-1

i'm trying to handle multiprocessing in python, however, i think i might did not understand it properly.

To start with, i have dataframe, which contains texts as string, on which i want to perform some regex. The code looks as follows:

import multiprocess 
from threading import Thread

def clean_qa():
    for index, row in data.iterrows():
        data["qa"].loc[index] = re.sub("(\-{5,}).{1,100}(\-{5,})|(\[.{1,50}\])|[^\w\s]", "",  str(data["qa"].loc[index]))

if __name__ == '__main__':
    threads = []
    
    for i in range(os.cpu_count()):
        threads.append(Thread(target=test_qa))
        
    for thread in threads:
        thread.start()
        
    for thread in threads:
        thread.join()

if __name__ == '__main__':
    processes = []

    for i in range(os.cpu_count()):
        processes.append(multiprocess.Process(target=test_qa))
        
    for process in processes:
        process.start()
        
    for process in processes:
        process.join()
    

When i run the function "clean_qa" not as function but simply by executing the for loop, everything works fine and it takes about 3 minutes.

However, when i use multiprocessing or threading, first of all, the execution takes about 10 minutes, and the text is not cleaned, so the dataframe is as before.

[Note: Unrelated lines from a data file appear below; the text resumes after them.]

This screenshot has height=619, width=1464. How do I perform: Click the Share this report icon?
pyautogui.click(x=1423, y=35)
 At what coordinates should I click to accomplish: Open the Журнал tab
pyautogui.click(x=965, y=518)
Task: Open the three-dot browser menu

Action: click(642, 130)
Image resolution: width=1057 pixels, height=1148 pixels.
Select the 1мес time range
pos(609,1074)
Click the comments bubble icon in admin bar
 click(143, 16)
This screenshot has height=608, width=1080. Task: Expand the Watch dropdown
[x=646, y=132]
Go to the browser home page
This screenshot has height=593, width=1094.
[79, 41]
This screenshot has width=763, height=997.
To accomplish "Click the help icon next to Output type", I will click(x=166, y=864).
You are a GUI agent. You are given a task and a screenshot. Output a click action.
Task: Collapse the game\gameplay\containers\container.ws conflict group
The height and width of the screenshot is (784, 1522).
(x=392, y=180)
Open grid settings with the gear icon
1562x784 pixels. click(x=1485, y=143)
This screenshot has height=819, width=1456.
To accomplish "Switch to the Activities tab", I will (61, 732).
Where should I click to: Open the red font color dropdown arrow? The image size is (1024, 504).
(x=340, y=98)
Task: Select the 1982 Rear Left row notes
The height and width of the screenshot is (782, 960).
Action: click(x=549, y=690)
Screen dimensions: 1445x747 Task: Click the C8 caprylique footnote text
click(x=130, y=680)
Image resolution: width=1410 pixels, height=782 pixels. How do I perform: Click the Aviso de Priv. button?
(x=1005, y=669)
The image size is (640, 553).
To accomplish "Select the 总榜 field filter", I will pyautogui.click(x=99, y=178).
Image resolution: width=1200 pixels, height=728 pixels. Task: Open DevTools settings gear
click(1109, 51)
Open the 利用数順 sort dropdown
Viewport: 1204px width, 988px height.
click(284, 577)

Therefore my question, what did i do wrong, why does it take longer and why does nothing happen to the dataframe?

Thank you very much!

Dalogh
  • 11
  • 1
  • Your example isn't self-contained. Where does `data` come from? Is it a global variable? In either case, changes to variables within a `multiprocessing` subprocess don't automagically propagate to the parent process, which is why "nothing happens to the dataframe". – AKX Jan 14 '22 at 11:56
  • Edit: The target function is "clean_qa" i copied the wrong code – Dalogh Jan 14 '22 at 11:57
  • Regarding the slowdown: Python threads don't run Python code concurrently due to the GIL. Even so, you'd now have N threads, let's say 8 if that's how many CPU cores you have, doing the _same_ loop, which makes no sense. – AKX Jan 14 '22 at 11:58
  • 3
    There are too many wrong things there. Maybe someone will come up and explain it all. But to start with, you don't _Break_ your task in parallel tasks - you simply replicate the full workload to all threads and all processes. (unless `test_qa`, which is not shown is _really_ smartly crafted, but I think it is just a typo for `clean_qa`, right?) – jsbueno Jan 14 '22 at 12:06
  • 1
    Attempting to combine _both_ `multiprocessing` and `threading` seems like severe overkill unless you have separately tried both in isolation. – tripleee Jan 14 '22 at 12:07
  • 1
    In your snippet there is really no checking of the resulting data. That is a weird way of asking a question, without the code that is being problematic at all. But then: the reason your "data does not change" is that: you can pass data to a subprocess by just reading a global variable there (as you do), or as a worker argument. But that data is in a completely different process, independent, sharing _nothing_ back to the original process. Any change to the data in the separate process is made only there - you have to use other mechanisms to communicate the data back to the calling process, – jsbueno Jan 14 '22 at 12:10

1 Answers1

3

This is slightly beside the point (though my comments in the original post do address the actual points), but since you're working with a Pandas dataframe, you really never want to loop over it by hand.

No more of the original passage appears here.